バンブルビーは自己紹介と言わんばかりに立ち上がり、ラジオ番組の音声を繋げたような声でスネークに話しかける。どうやら彼は、独特なしゃべり方を持っているようだった。

 

「(そう!)(俺は)(バン)(ブ)(ルビー)。(勇敢な)(戦士)(だ)。(ブラボー!)[拍手音]」

 

「ああ…バンブルビー。」

 

誇らしげに腕を組んでいるバンブルビーを横目に、オプティマスは頭を抱えている。先ほど護衛対象を危うく潰しかけたのだ、無理はない。

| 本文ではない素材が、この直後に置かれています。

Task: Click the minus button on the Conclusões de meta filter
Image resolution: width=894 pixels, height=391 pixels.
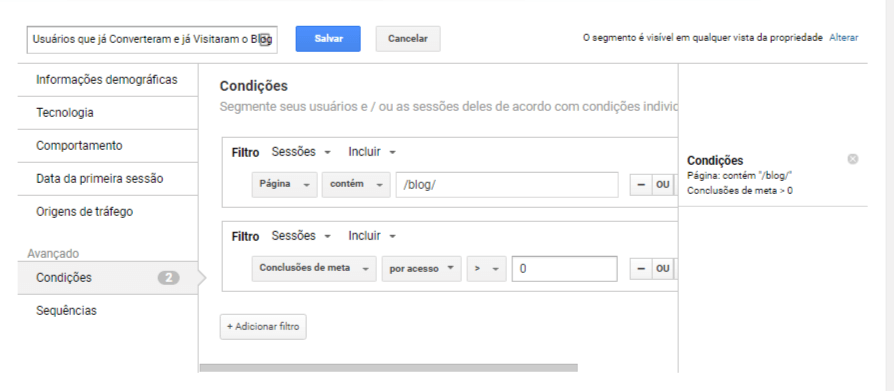Action: 641,268
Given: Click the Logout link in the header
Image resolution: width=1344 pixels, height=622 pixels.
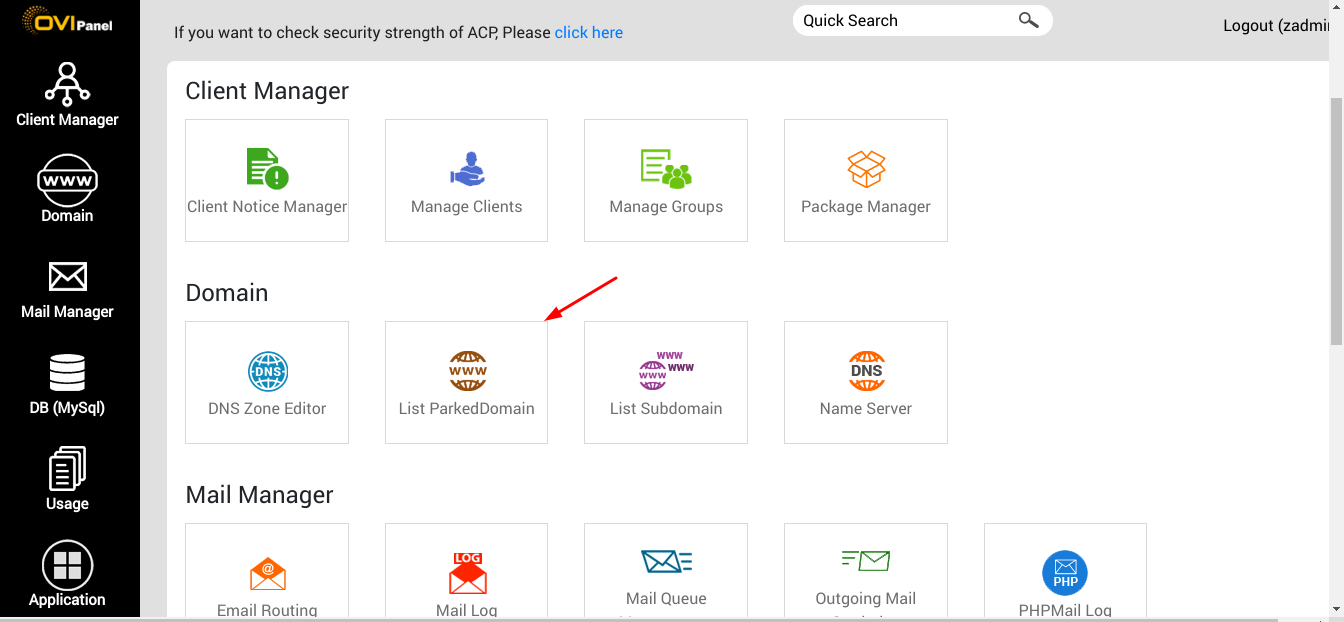Looking at the screenshot, I should pyautogui.click(x=1276, y=26).
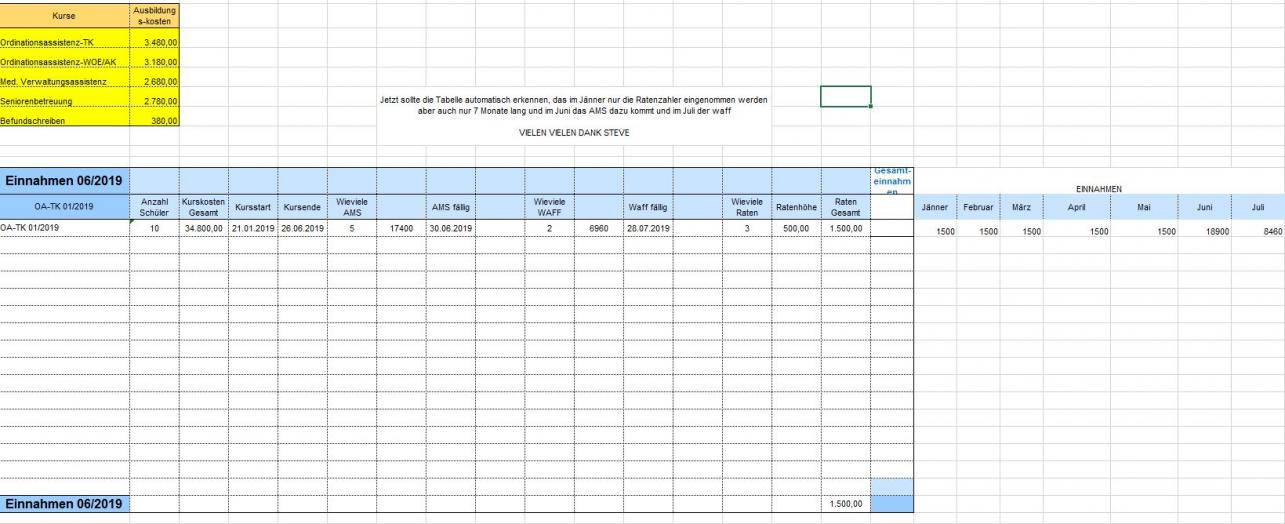1285x524 pixels.
Task: Click the WAFF amount cell 6960
Action: pos(598,228)
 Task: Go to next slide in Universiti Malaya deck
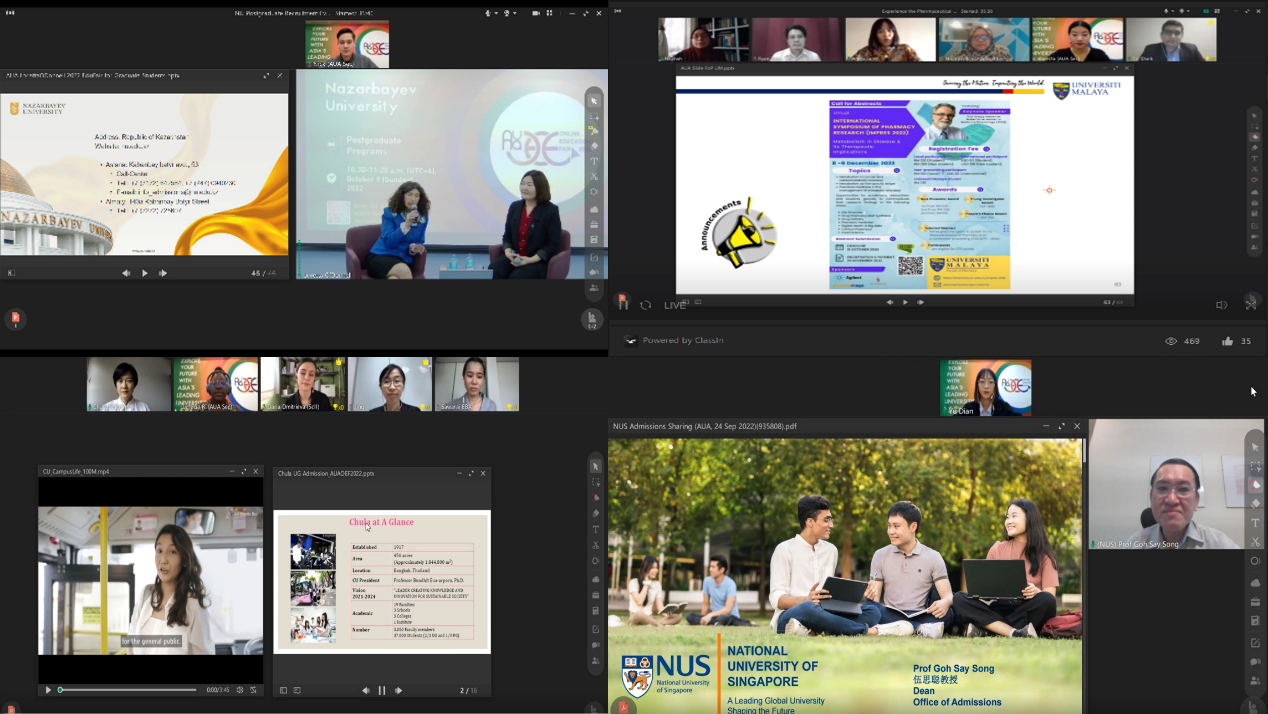tap(921, 302)
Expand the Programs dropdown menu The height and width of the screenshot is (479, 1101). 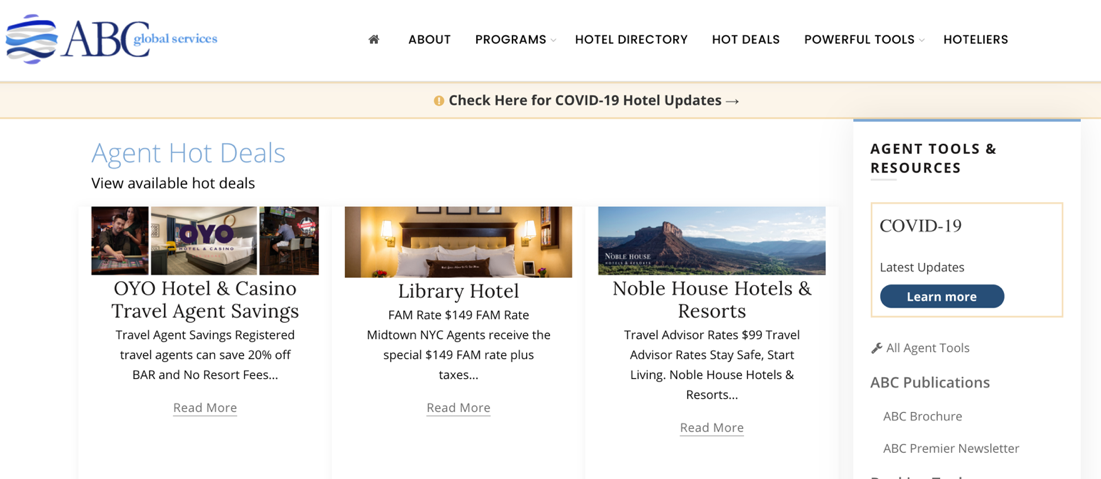tap(515, 40)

彼らのやり取りは、本当に人間そのもののようだった。無機物で構成されているにも関わらず、彼らには人と同じように血が通っているのだろうか。スネークは様々な思考を巡らせながらも、彼らがただのロボットでないことを確信する。スネークはオプティマスに質問を投げかける。

 

スネーク「そんな遠い星の住民が、どうして俺のことを知っている?どうしてお前たちはこの地球にいる?」

 

オプティマスは頷きながら答える。

 

「我々は、地球にて不穏な動きをしているディセプティコンからこの地球の人々を守るためにやって来た。奴らは…、スネーク、君を狙っているのだ。」

 

オプティマスはスネークを指さして答える。

 

「我々は君たちの情報通信ネットワークに侵入し、大体の情報を把握している。しかし、それはディセプティコンも同じだろう。奴らの目的はオールスパークという叡智の結晶を手に入れることだ。だから何故君が奴らに狙われているのかが私には分からない。しかし、奴らは確実に、”君が関係する何かを手に入れようとしている”のだ…。」

 

 




端的に言うと幽霊車の噂の正体は、バンブルビーだったわけです。可愛いですね。

壊すの大好きウォーブレイクダウンの登場だよ。プライムではノカウ先生とブレークダウンのコンビが好きだったんで、実写にも出てほしかったんすけどねー。願望も込めてMGSVに登場する架空の空爆車両「ZHUK RS-ZO」にトランスフォームするという設定で出させてもらいました。一応コンボイとビーの車両も明記しときます。

オプティマスプライム→Zi-GRA 6T

バンブルビー→ZaAZ-SB4

正直バンブルビーに関してはハウンドを代わりに出す予定だったんですけど、実写のハウンドは既にゴテゴテの装甲車にトランスフォームしてますしねえ。軽輸送車って感じじゃなかったんで定石通りビーにしました。